As the Tax Court examined the issue of whether 6103(h)(4) provides an exception to the general rule of nondisclosure, it found the circuits were split. The 5th Circuit held that this subsection applied to disclosures to certain federal officers because of the title of the section; however, the 10th Circuit held the 6103(h)(4), unlike earlier subparagraphs of the subsection,” speaks specifically of disclosure in a judicial or administrative tax proceeding with no indication that disclosure should be limited to officials.” The Tax Court found that most courts had followed the 10th Circuit; however, the fact that (h)(4) created an opportunity for disclosure in a court proceeding did not mean that its language required or allowed disclosure in this circumstance. So, the Tax Court had to look further at the statute. Subparagraph (h)(4)(B) refers to returns and return information and another part refers only to returns. Without getting into a significant discussion of returns and return information, it is important to understand that these are two different classes of information protected by 6103 and the tribe wants return information. Two circuits found the subsequent reference to returns which omitted the phrase return information to create a limitation on the disclosure of return information.

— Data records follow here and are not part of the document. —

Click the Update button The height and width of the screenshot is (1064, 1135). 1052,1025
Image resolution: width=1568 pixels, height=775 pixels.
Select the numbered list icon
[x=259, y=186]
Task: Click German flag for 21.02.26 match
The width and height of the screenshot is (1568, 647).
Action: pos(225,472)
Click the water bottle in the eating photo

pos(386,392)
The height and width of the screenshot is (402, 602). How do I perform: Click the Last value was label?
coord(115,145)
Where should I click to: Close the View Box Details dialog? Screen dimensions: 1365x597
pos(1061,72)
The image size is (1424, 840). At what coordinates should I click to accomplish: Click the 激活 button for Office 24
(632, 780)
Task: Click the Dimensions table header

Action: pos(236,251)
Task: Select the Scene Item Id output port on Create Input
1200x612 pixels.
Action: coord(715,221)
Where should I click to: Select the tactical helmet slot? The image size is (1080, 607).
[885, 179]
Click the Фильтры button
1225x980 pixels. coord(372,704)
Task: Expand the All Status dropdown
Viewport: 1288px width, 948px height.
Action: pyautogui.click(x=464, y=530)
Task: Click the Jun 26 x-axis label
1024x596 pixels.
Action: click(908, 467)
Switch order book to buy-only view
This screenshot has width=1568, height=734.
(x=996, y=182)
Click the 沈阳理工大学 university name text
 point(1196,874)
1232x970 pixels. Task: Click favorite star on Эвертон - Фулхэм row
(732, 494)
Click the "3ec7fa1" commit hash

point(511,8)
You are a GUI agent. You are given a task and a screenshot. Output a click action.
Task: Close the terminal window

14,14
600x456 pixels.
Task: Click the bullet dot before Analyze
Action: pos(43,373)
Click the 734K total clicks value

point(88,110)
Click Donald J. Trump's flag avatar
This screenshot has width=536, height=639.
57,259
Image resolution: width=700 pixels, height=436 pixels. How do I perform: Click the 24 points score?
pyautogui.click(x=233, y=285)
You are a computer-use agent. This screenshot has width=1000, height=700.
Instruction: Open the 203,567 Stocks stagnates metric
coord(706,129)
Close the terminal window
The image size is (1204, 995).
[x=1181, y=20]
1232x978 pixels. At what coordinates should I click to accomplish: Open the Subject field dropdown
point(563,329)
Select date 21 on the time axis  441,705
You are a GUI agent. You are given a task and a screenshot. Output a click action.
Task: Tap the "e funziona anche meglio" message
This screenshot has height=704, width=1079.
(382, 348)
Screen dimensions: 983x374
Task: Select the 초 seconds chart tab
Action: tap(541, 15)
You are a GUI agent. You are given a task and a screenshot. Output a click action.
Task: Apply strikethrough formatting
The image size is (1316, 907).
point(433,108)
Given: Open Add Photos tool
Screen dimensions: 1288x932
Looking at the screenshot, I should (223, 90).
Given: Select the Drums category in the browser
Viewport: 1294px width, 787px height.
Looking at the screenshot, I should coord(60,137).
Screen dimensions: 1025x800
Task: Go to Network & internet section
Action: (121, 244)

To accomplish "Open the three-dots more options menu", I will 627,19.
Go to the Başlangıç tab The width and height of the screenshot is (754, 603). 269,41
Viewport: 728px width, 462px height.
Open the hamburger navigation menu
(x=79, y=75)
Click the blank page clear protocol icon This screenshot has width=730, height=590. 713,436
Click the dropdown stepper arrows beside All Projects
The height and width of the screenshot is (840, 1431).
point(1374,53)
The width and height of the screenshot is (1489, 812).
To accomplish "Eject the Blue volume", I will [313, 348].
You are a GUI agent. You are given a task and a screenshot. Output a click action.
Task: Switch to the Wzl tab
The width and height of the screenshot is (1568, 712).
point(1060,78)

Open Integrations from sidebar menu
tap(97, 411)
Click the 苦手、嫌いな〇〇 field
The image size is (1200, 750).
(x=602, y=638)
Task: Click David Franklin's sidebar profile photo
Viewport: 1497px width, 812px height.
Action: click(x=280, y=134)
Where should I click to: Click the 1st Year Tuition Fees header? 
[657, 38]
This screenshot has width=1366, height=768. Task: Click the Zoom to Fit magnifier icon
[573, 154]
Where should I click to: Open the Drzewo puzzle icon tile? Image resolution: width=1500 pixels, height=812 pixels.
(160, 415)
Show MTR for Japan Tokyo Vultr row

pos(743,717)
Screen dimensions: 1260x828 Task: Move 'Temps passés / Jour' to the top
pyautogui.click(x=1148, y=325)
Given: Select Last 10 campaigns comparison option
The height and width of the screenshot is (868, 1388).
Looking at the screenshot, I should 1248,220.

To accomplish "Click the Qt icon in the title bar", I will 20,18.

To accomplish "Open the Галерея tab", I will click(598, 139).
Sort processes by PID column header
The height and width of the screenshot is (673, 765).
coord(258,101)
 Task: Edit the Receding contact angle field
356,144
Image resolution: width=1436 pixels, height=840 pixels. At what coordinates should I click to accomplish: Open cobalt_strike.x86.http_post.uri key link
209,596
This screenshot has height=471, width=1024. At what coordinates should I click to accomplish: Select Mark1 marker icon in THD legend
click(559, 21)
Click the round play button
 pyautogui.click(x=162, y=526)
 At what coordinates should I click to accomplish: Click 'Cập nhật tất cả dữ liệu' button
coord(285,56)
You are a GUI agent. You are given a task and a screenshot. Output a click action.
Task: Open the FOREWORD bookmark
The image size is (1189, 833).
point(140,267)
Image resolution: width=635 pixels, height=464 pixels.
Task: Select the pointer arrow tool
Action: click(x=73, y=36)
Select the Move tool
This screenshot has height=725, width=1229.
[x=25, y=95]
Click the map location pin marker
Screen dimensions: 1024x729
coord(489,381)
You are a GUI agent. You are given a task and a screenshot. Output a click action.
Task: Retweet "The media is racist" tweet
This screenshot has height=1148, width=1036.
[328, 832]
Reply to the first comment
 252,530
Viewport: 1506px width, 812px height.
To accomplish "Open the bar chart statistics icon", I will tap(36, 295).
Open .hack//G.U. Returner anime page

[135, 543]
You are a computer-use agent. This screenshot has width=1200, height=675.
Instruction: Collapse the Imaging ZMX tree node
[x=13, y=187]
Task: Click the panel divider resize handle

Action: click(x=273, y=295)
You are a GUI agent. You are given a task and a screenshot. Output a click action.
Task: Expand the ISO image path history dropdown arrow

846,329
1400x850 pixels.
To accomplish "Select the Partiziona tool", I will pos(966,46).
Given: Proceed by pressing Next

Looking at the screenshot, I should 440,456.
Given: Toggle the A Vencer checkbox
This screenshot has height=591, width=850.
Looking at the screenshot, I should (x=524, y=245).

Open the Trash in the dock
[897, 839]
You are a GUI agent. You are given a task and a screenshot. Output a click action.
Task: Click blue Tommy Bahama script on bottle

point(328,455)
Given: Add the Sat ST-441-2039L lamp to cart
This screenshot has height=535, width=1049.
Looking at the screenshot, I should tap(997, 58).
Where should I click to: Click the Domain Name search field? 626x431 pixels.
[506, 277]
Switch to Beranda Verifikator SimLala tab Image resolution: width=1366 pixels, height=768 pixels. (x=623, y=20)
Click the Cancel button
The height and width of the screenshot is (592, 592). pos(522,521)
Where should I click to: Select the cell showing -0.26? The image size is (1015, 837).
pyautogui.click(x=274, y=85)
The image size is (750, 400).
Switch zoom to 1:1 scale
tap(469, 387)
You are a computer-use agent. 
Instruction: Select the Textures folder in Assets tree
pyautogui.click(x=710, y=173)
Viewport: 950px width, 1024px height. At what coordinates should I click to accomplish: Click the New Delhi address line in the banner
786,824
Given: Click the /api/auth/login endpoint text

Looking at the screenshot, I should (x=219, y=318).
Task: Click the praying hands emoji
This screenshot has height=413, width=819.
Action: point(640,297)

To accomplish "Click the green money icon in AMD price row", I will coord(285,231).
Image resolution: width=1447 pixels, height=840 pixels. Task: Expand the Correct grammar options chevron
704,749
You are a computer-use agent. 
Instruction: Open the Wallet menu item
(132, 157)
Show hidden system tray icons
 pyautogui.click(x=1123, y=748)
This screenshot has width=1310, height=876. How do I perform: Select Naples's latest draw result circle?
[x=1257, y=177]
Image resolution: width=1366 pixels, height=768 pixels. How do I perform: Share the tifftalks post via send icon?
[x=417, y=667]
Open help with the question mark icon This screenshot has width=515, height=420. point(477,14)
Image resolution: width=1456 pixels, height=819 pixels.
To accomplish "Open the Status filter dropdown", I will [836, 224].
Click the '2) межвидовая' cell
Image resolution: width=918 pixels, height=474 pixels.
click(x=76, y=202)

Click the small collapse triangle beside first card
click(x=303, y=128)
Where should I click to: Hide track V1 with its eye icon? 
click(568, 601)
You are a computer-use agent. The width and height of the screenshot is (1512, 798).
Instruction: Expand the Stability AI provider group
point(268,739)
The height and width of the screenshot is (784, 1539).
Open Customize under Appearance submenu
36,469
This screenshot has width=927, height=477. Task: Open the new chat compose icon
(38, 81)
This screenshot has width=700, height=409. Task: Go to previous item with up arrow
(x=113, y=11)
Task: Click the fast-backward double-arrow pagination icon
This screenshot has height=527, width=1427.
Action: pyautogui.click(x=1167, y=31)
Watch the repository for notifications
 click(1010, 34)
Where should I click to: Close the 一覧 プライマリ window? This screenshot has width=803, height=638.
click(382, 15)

The 10th Circuit had two opinions which, in different contexts, did not impose that limitation.
The Tax Court avoided that issue by looking at 6103(h)(4)(C) which allows for disclosure of both returns and return information; however, it limits disclosure to situations in which “return or return information directly relates to a transactional relationship between a person who is a party to the proceeding and the taxpayer which directly affects the resolution of an issue in the proceeding.” So, the Tax Court needed to decide if the employer/worker relationship is a transactional relationship and whether the return information of the workers directly relates to this relationship and whether “information related to the transactional relationship directly affect(s) the resolution of the issue in this case.”
The court found that the relationship met the necessary test, that the return information directly relates to this relationship and that the return information directly affects the resolution of an issue in the case. So, it found the return information disclosable but that did not end the matter because the IRS objected that even if it is disclosable “it is still not discoverable.” The IRS pointed to the fact that the tribe bore the burden of proof that the workers paid their taxes. This seems like a cruel argument if the IRS has the information that will allow the taxpayer to win their case and does not have to give it to the taxpayer because the taxpayer must prove their case. The Tax Court found that just because the tribe had the burden of proof does not mean that discovery cannot be had of the IRS citing to Tax Court Rule 70(b) which says parties can discover information “regardless of the burden of proof involved.” Keep in mind that sometimes the IRS has the burden of proof and it should be careful of arguments like this that could limit its ability to obtain information from the taxpayer through discovery.
In a case like this the IRS represents the interest of the 70 individuals whose return information will come out even though they have no voice in the matter. The IRS defense of disclosure makes sense but so does the Court’s determination that the information meets the exception in the statute. Failure to allow the information to come out could cause the tribe to pay a tax which its workers already paid. The competing policy interest of the protection of the worker’s return information and the tribe’s interests properly fall on the side of preventing the tribe from having to pay a tax it should not owe. The case does not talk about how the return information of the workers might be protected as the information is disclosed but that issue is present.